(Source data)
>> START

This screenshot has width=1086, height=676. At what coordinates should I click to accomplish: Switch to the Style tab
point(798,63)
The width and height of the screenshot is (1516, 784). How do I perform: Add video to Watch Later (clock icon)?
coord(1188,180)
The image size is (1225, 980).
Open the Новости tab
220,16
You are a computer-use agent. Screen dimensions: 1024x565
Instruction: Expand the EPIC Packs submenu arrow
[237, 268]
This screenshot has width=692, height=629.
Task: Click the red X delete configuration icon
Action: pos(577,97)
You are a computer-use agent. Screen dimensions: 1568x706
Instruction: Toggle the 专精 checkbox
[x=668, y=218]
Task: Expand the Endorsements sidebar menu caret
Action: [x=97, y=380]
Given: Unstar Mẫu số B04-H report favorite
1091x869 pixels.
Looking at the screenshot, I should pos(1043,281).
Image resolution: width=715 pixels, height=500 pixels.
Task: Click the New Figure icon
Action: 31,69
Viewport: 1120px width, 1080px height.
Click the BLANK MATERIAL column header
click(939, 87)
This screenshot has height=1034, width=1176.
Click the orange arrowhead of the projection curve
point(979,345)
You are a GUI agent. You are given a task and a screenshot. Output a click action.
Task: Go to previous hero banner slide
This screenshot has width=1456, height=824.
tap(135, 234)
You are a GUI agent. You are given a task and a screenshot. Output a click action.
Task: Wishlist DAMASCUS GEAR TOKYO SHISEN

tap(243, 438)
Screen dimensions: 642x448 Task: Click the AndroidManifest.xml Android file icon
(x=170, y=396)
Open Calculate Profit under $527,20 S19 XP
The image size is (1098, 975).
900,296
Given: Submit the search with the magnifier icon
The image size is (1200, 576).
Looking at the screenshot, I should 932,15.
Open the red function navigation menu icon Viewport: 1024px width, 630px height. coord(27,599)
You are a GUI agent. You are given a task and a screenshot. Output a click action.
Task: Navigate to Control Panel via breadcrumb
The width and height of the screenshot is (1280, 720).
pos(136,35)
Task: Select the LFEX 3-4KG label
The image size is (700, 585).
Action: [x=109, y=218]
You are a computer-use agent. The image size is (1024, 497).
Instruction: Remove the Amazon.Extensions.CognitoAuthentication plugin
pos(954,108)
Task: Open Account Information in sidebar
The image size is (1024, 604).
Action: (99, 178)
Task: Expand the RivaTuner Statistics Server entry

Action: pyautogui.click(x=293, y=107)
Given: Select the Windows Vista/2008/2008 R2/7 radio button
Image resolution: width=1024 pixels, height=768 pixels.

>> END

● Work to do: Please copy out every line of the entries above, keeping each one unchanged.

● Result:
This screenshot has width=1086, height=676. At what coordinates should I click to accomplish: Switch to the Style tab
point(798,63)
The width and height of the screenshot is (1516, 784). How do I perform: Add video to Watch Later (clock icon)?
coord(1188,180)
The image size is (1225, 980).
Open the Новости tab
220,16
You are a computer-use agent. Screen dimensions: 1024x565
Instruction: Expand the EPIC Packs submenu arrow
[237, 268]
This screenshot has width=692, height=629.
Task: Click the red X delete configuration icon
Action: pos(577,97)
You are a computer-use agent. Screen dimensions: 1568x706
Instruction: Toggle the 专精 checkbox
[x=668, y=218]
Task: Expand the Endorsements sidebar menu caret
Action: [x=97, y=380]
Given: Unstar Mẫu số B04-H report favorite
1091x869 pixels.
Looking at the screenshot, I should pos(1043,281).
Image resolution: width=715 pixels, height=500 pixels.
Task: Click the New Figure icon
Action: 31,69
Viewport: 1120px width, 1080px height.
Click the BLANK MATERIAL column header
click(939, 87)
This screenshot has height=1034, width=1176.
Click the orange arrowhead of the projection curve
point(979,345)
You are a GUI agent. You are given a task and a screenshot. Output a click action.
Task: Go to previous hero banner slide
This screenshot has width=1456, height=824.
tap(135, 234)
You are a GUI agent. You are given a task and a screenshot. Output a click action.
Task: Wishlist DAMASCUS GEAR TOKYO SHISEN

tap(243, 438)
Screen dimensions: 642x448 Task: Click the AndroidManifest.xml Android file icon
(x=170, y=396)
Open Calculate Profit under $527,20 S19 XP
The image size is (1098, 975).
900,296
Given: Submit the search with the magnifier icon
The image size is (1200, 576).
Looking at the screenshot, I should 932,15.
Open the red function navigation menu icon Viewport: 1024px width, 630px height. coord(27,599)
You are a GUI agent. You are given a task and a screenshot. Output a click action.
Task: Navigate to Control Panel via breadcrumb
The width and height of the screenshot is (1280, 720).
pos(136,35)
Task: Select the LFEX 3-4KG label
The image size is (700, 585).
Action: [x=109, y=218]
You are a computer-use agent. The image size is (1024, 497).
Instruction: Remove the Amazon.Extensions.CognitoAuthentication plugin
pos(954,108)
Task: Open Account Information in sidebar
The image size is (1024, 604).
Action: (99, 178)
Task: Expand the RivaTuner Statistics Server entry

Action: pyautogui.click(x=293, y=107)
Given: Select the Windows Vista/2008/2008 R2/7 radio button
Image resolution: width=1024 pixels, height=768 pixels.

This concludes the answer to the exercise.